On 3 Aug 2000, at 6:33, Chas Bullock & Stephen Webste wrote:

> Several have commented that the "clown" that should be in the top left
> hand corner is some times all over the place depending upon which version
> of browser, particularly Netscape, they are using.

That is to be expected.  Your "clown" image is being positioned with the in-
line style "position: absolute; left: 14; top: 26".  This is CSS2, and 
support for CSS2 is inconsistent among browsers.


> I have also used W3C HTML and CSS validation service which indicate a
> truck load of errors, all rather meaningless to this novice.

Two of your validation errors are related to your "clown" image.  You're 
specifying the position for the "left" and "top" and as "14" and "26" -- 
but 14 and 26 what?  Pixels?  Inches?  You must specify a unit, so that the 
browsers will know how much space to leave.  Browsers are supposed to 
ignore improper CSS, but some do and some don't (and are instead making 
assumptions about what you meant, which may or may not be what you 
intended).


> I am not a programer and never intent to be; 

You don't need to be a programmer to use HTML and CSS, but unless you 
restrict it (via "Tools | Page Options | Compatibility"), FrontPage is 
going to use advanced features that have limited availability, and you do 
need to understand what those features do and how well supported they are 
on the browsers your audience will use.

A good starting place is Dave Raggett's "Getting started with HTML" page:

  http://www.w3.org/MarkUp/Guide/

For a wealth of CSS information, try:

  http://css.nu/

Usenet newsgroups can offer help with specific problems:

  comp.infosystems.www.authoring.html (help with HTML)
  comp.infosystems.www.authoring.stylesheets (help with CSS)
  microsoft.public.frontpage.client (help with FrontPage)


> So is Tidy for me? 

Tidy is a good tool for turning invalid HTML into valid HTML.  However, to 
do so, often Tidy has to guess at what you meant to do.  It does a very 
good job but cannot guess correctly every time, so a better approach would 
be to attempt to write valid HTML initially and let Tidy correct the 
occasional mistake.


> Will it fix my Frontpage2000 problems? 
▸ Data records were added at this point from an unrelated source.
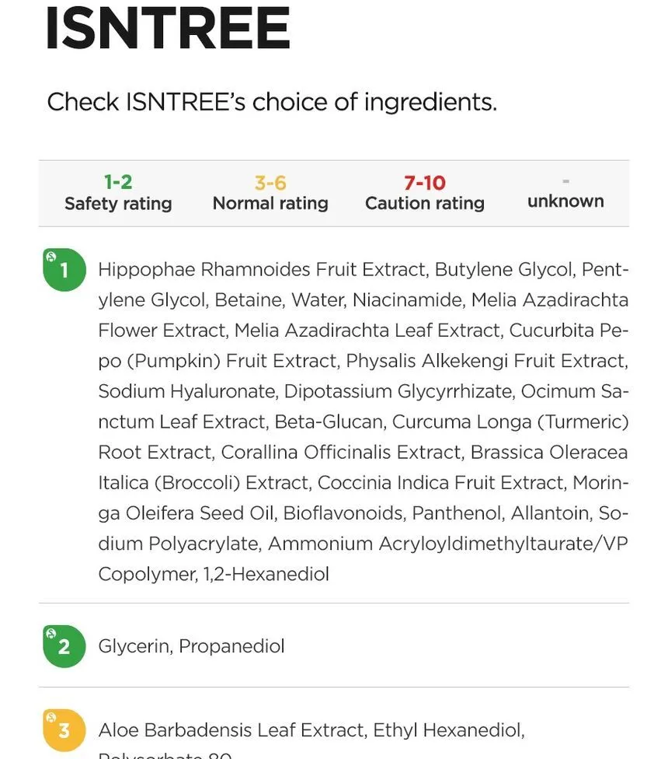Screen dimensions: 668x759
Task: Click the ISNTREE brand heading
Action: (x=168, y=29)
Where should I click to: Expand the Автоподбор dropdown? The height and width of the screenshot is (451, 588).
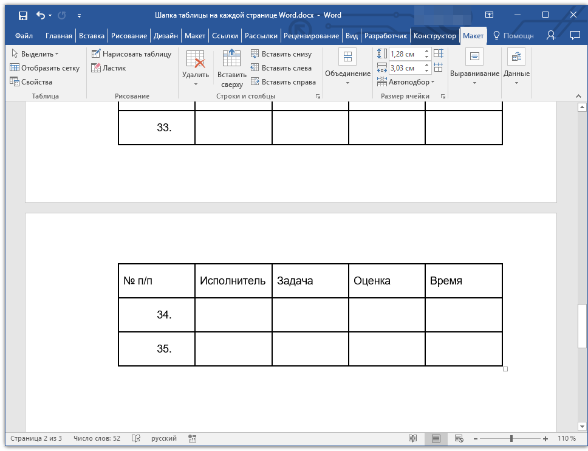[406, 82]
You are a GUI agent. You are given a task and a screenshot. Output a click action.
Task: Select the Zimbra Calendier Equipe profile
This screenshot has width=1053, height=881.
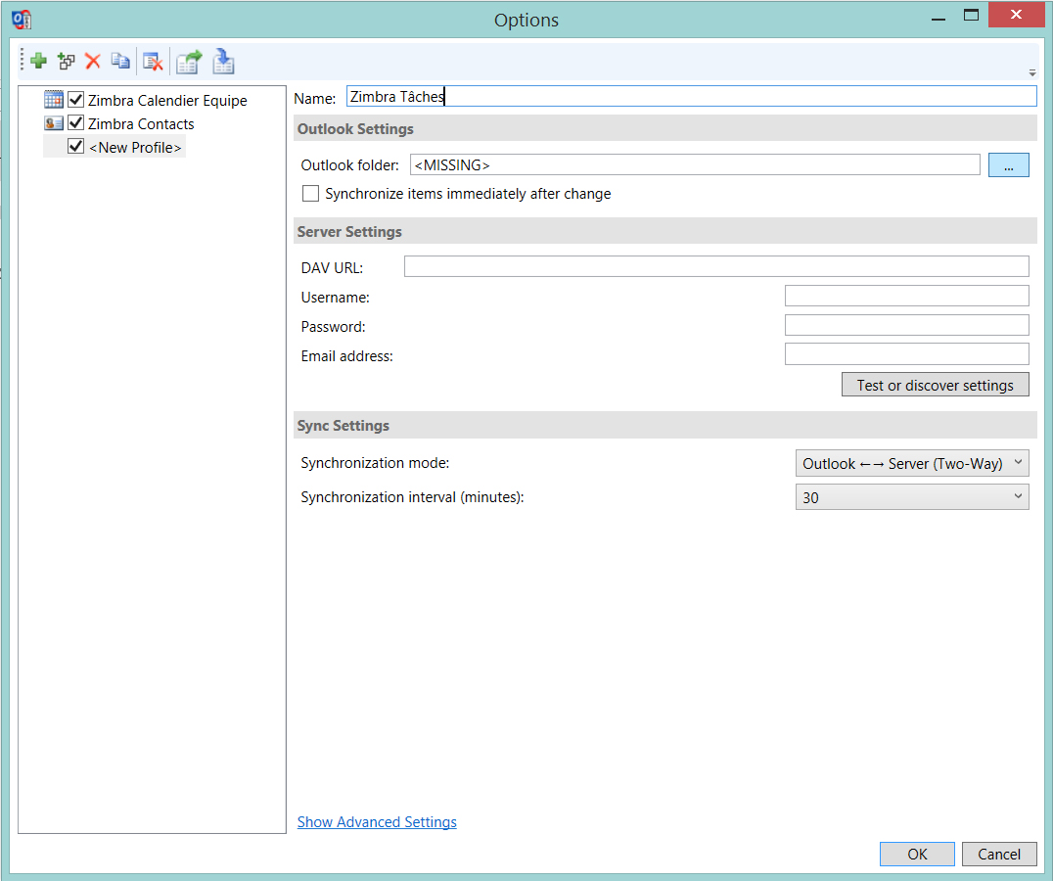(x=167, y=100)
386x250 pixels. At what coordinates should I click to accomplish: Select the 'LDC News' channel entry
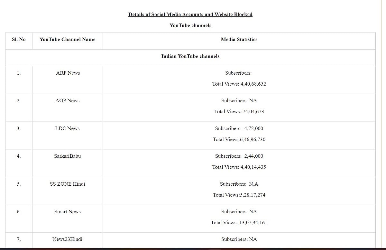point(67,128)
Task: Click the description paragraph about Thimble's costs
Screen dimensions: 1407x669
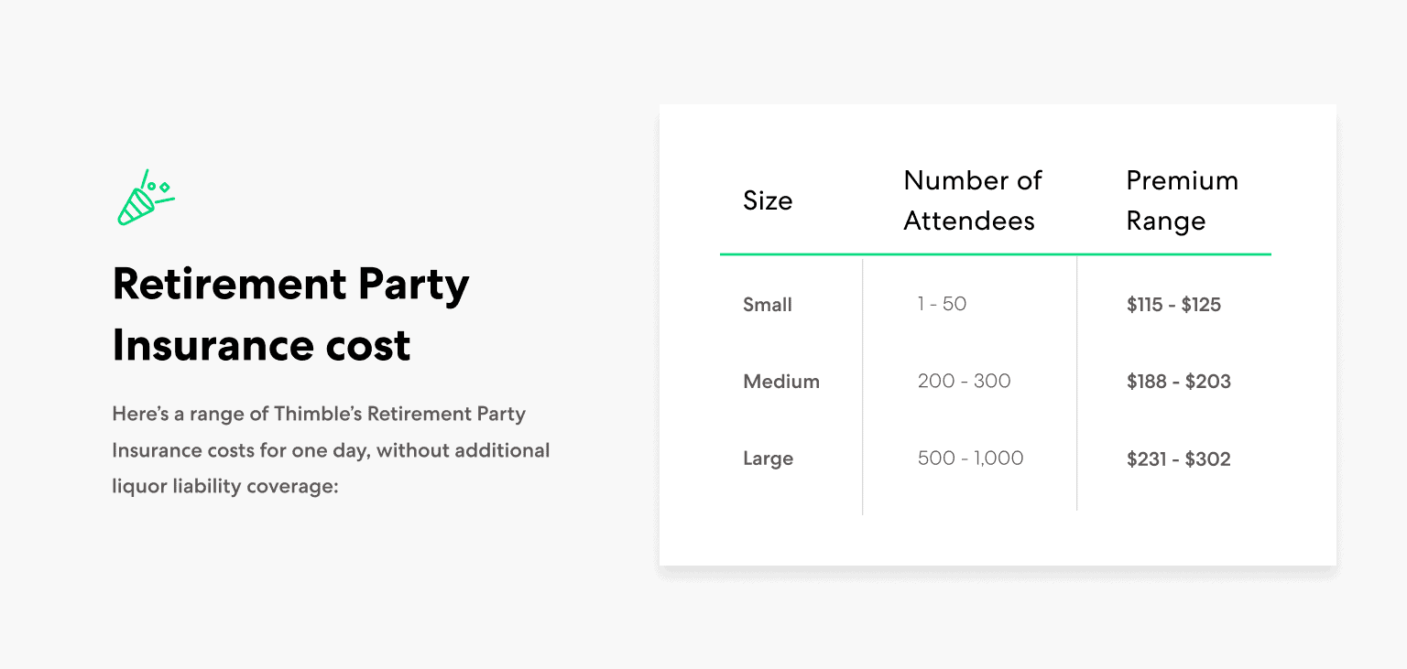Action: click(x=331, y=449)
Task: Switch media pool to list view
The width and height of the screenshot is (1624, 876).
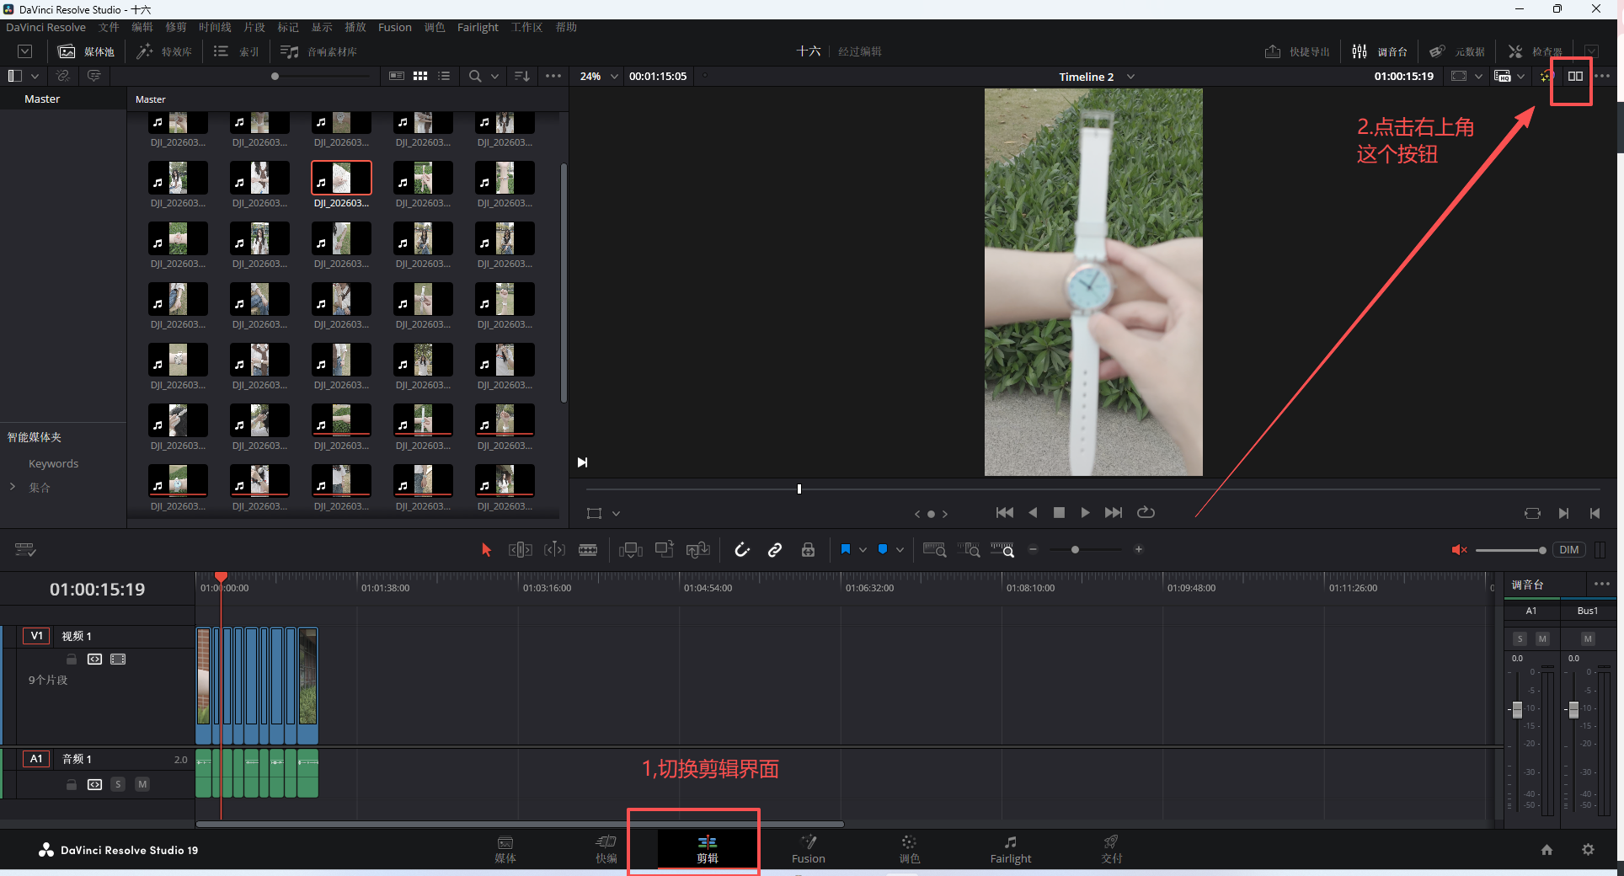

Even if you correct your positioning syntax, that won't mean that a given 
browser will support a feature that it didn't support before.  It will mean 
that you will have the highest likelihood of success in getting browsers to 
render what they do support properly.


> Can I incorporate it into Frontpage2000?

I don't know what you mean by "incorporate."  You can run Tidy on pages 
produced by FrontPage as a separate step.


> Which Tidy program would suit me: Tidy.exe or TidyGUI (I run Win 98se) 

Use Tidy if you prefer to work from the command line, or use TidyGUI if you 
prefer to work with windowed dialogs.